Dundalk FC tackle mental health issues

The initiative is called the Dundalk FC Harry Taaffe Mental Health & Wellbeing Programme and aims to educate and increase awareness about mental health.
Former Dundalk FC groundsman and videographer Harry Taaffe, aged 58, tragically died by suicide on July 26, 2020.

The well-known O’Hanlon Park man died just three days after he had attended the Department of Psychiatry in Crosslanes in Drogheda where he had been referred to by his GP.
Fyffes is supporting the campaign, which will be led by Derek Pepper, a mental health officer with Head in the Game.

Dundalk FC is planning to link up with See Change, a national partnership which is tackling the perception of mental health issues.

Employees from Dundalk FC and Fyffes will also participate in a safeTALK workshop, the HSE’s programme that prepares participants to recognise and engage with people who may be having thoughts of suicide.

Additional safeTALK workshops will be available to members of the club’s coaching staff and the local community.

Dundalk FC is also organising a mental health information and awareness event for October, which will include guest speakers with knowledge of mental health problems.

Martin Connolly, chief operating officer of Dundalk FC spoke on the club’s website about the programme and what he hoped it could achieve.

“We are delighted to announce the Dundalk FC Harry Taaffe Mental Health and Wellbeing Programme.

“We believe that discussions around mental health and suicide prevention and a coordinated plan of action from government and national and local services are a priority in Ireland at this moment in time.
“As a community football club, we want to try and lead that discussion and if we can equip our players, staff, supporters and sponsors with the skills to recognise the signs of depression, or help one person through a safeTALK workshop, then this programme will have achieved its aims.

“We would like to thank one of our supporters, Derek Pepper, for kindly sharing his expertise and knowledge to lead this programme and we would also like to thank our good friends at Fyffes who have once again demonstrated their support for the club and the community by supporting us with this venture.

“Since his tragic passing from suicide in 2020, we have looked at various ways to honour the memory of Harry Taaffe.

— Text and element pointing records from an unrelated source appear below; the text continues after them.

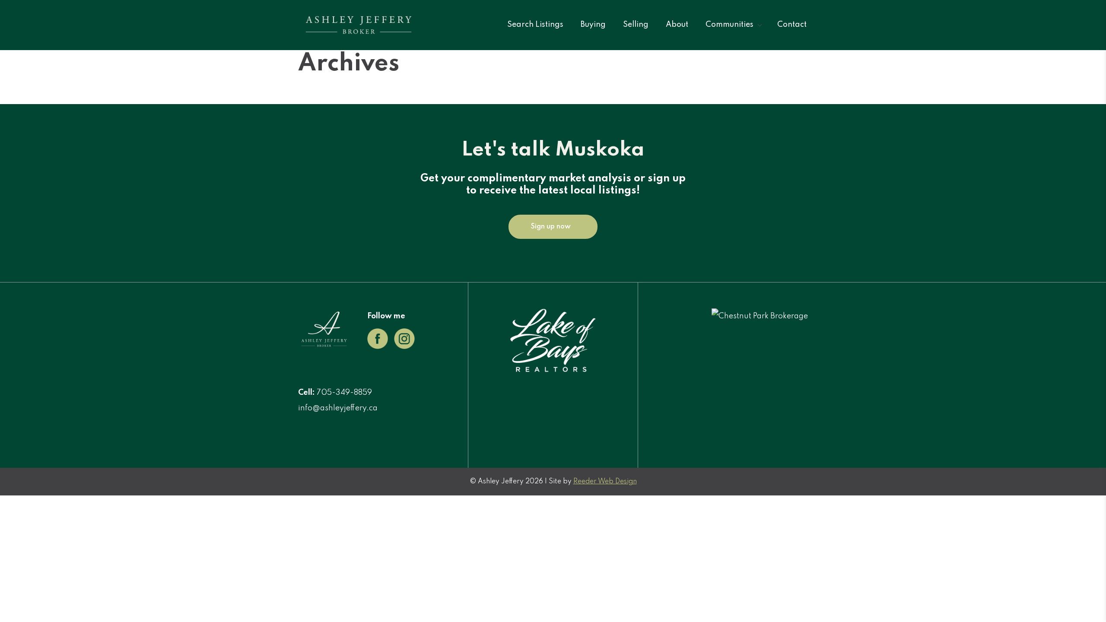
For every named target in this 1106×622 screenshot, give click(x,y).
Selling (635, 25)
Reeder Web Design (605, 481)
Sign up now (551, 226)
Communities (729, 25)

We hope that naming this initiative after him will be a fitting tribute to a great friend and supporter of Dundalk FC.

“The programme gets underway in September and we would welcome any supporter or company within our community who wishes to partake in one of our safeTALK workshops over the coming months.”

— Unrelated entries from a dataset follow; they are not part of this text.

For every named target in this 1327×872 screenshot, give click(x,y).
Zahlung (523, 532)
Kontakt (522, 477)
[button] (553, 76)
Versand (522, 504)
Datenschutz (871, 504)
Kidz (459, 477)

Speaking on behalf of the Taaffe family, Harry’s son Shane Taaffe, who is also involved with Head In The Game, said: “Harry was a massive Dundalk FC supporter and volunteer and some of his happiest times were spent around Oriel Park so we are delighted to see his name associated with this terrific initiative from the club.
“If this programme helps one person with their struggles or makes one family aware of where they can get help then it will have achieved its objective and we know that Harry would be extremely proud of that.”